I'm hoping to spend between $0-$100 per part, but I know that isn't always possible unless you sacrifice quality.

Brands don't matter as much to me as long as it's reliable.

The only multi-tasking I'll be doing is using Windows Media Player, MSN, Ventrilo and whatever game I happen to be playing.

The MMORPG I play has low system requirements on the main page, but it seems like anything less than a dual core and 512 MB vid card will never give a perfect frame rate. (but I manage fine)

I don't want to endanger my system, so no overclocking.

Anyways, my main objective is to upgrade my CPU and my hard drive. I want to upgrade my PSU simply because I'm not sure it'd be able to handle a better CPU/Hard drive.

If anyone knows any reliable brands, cheap-yet-good products, and whatever else that fits in between... give me a shout.


----------



## tosh9i (Aug 3, 2006)

Based on your current system, I'd say you're better off getting a whole new computer.

There "was" a system that was available for $389 at Dell, but that expired on 10-2-07.

http://forums.slickdeals.net/showthread.php?t=612218

There is a new one, but not as cheap:

Dell Vostro 400 Desktop: Core 2 Duo E4400 2.00 GHz, 1GB DDR2-667, 80GB HDD, DVD+/-RW, 128MB nVidia GeForce 8300GS, 20" Wide LCD, XP Home or Vista Home Basic $519 

http://forums.slickdeals.net/showthread.php?sduid=40053&t=622811&highlight=dell


----------



## TheMatt (May 9, 2006)

Unfortunately the good Barton Socket A processors are now really expensive. I would agree that you are better off building a new system.


----------



## Wolfus (Aug 28, 2007)

I guess frankenstein... I mean, my PC... should be replaced by now, eh?

I see what you're saying, but I was just trying to be cheap, ha ha ha (I guess all good PCs come with an appropriate price tag).

Is my PC really that bad?


----------



## TheMatt (May 9, 2006)

Its not bad, just old. You can get a decent cheap Socket AM2 system now. We can help you out if you post a budget. :smile:


----------



## Wolfus (Aug 28, 2007)

Just to throw it out there (I can gather more cash with time) how much would $500 Canadian get me?

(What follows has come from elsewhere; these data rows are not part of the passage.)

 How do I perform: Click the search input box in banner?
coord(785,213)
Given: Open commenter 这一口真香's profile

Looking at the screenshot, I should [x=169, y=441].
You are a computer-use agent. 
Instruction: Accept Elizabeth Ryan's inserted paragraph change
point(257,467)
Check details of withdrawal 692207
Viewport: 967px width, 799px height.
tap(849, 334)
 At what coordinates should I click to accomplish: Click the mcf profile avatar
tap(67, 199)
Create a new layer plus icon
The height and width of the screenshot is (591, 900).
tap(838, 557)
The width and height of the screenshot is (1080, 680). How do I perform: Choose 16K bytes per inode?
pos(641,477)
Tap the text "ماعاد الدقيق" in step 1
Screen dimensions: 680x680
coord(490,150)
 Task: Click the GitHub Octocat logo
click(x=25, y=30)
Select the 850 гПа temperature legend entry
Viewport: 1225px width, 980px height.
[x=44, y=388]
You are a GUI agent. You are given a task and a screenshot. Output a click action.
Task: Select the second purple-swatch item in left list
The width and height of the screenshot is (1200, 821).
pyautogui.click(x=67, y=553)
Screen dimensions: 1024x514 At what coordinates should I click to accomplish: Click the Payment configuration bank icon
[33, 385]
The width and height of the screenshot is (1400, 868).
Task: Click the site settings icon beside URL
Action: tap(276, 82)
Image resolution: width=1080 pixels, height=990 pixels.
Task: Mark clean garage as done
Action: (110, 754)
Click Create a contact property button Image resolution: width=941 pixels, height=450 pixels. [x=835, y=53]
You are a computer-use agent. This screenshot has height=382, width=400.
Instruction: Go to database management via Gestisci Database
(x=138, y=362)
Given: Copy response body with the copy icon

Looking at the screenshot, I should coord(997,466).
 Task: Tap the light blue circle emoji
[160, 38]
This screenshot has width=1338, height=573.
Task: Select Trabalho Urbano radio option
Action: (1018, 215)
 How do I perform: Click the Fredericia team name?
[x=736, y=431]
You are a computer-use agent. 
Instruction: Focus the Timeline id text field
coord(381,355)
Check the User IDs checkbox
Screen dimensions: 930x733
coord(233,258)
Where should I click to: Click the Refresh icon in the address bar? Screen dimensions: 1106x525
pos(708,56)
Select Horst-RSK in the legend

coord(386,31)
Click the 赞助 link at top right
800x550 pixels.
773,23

Hopefully something that is upgradable....


----------



## TheMatt (May 9, 2006)

For building a new system, not much. If you reuse parts like the optical drive and case you could get something low end, but I would try to bump up the budget.


----------



## Wolfus (Aug 28, 2007)

So I'm guessing that $1000 would cover it?

And what about if I bought parts over time, still setting a goal for a new system but integrating it slowly instead of creating a new PC from scratch?

I know certain parts aren't compatible with others, so you'd have to give me some input in that regard.


----------



## TheMatt (May 9, 2006)

Yeah, that would cover a nice upgrade.
Gigabyte GA-P35-DS3R ATX LGA775 Conroe P35 DDR2 1PCI-E16 3PCI-E1 SATA RAID Sound GBLAN Motherboard - $150
http://www.ncix.com/products/index.php?sku=24650&vpn=GA-P35-DS3R&manufacture=Gigabyte

Intel Core 2 Duo E6750 Dual Core Processor LGA775 Conroe 2.66GHZ 1333FSB 4MB Retail - $230
http://www.ncix.com/products/index.php?sku=25298&vpn=BX80557E6750&manufacture=Intel

Corsair XMS2 TWIN2X2048-6400 2GB 2X1GB PC2-6400 DDR2-800 CL 5-5-5-18 240PIN DIMM Dual Channel Memory - $90 (after rebate + combo deal)
http://www.ncix.com/products/index.php?sku=18581&vpn=TWIN2X2048-6400&manufacture=CORSAIR

Seagate Barracuda 7200.10 160GB Hard Drive SATA2 7200RPM 11MS 8MB Cache 5YR MFR Warranty - $75
http://www.ncix.com/products/index.php?sku=23509&vpn=ST3160815AS&manufacture=Seagate

MSI NX8600GTS-T2D256E OC DDR3 256MB 128BIT TV-OUT DUAL DVI-I PCI-E - $179
http://www.ncix.com/products/index.php?sku111115435&vpn=NX8600GTS-T2D256E OC&manufacture=MSI

Thermaltake Toughpower 750W ATX12V 24PIN SLI/CROSSFIRE Ready ATX Power Supply 140MM Fan Active PFC - $193
http://www.ncix.com/products/index.php?sku=18634&vpn=W0117RU&manufacture=THERMALTAKE

Two things to think about. 

1. If you currently have an older case which doesn't have as much airflow, I would suggest getting a new one with better airflow like the Antec Nine Hundred

2. If you have an OEM version of XP currently, you can't transfer it to the new upgraded computer, you will have to buy a new one.


----------



## Wolfus (Aug 28, 2007)

Thank you very much for replying.

I was reading from a site I found on google...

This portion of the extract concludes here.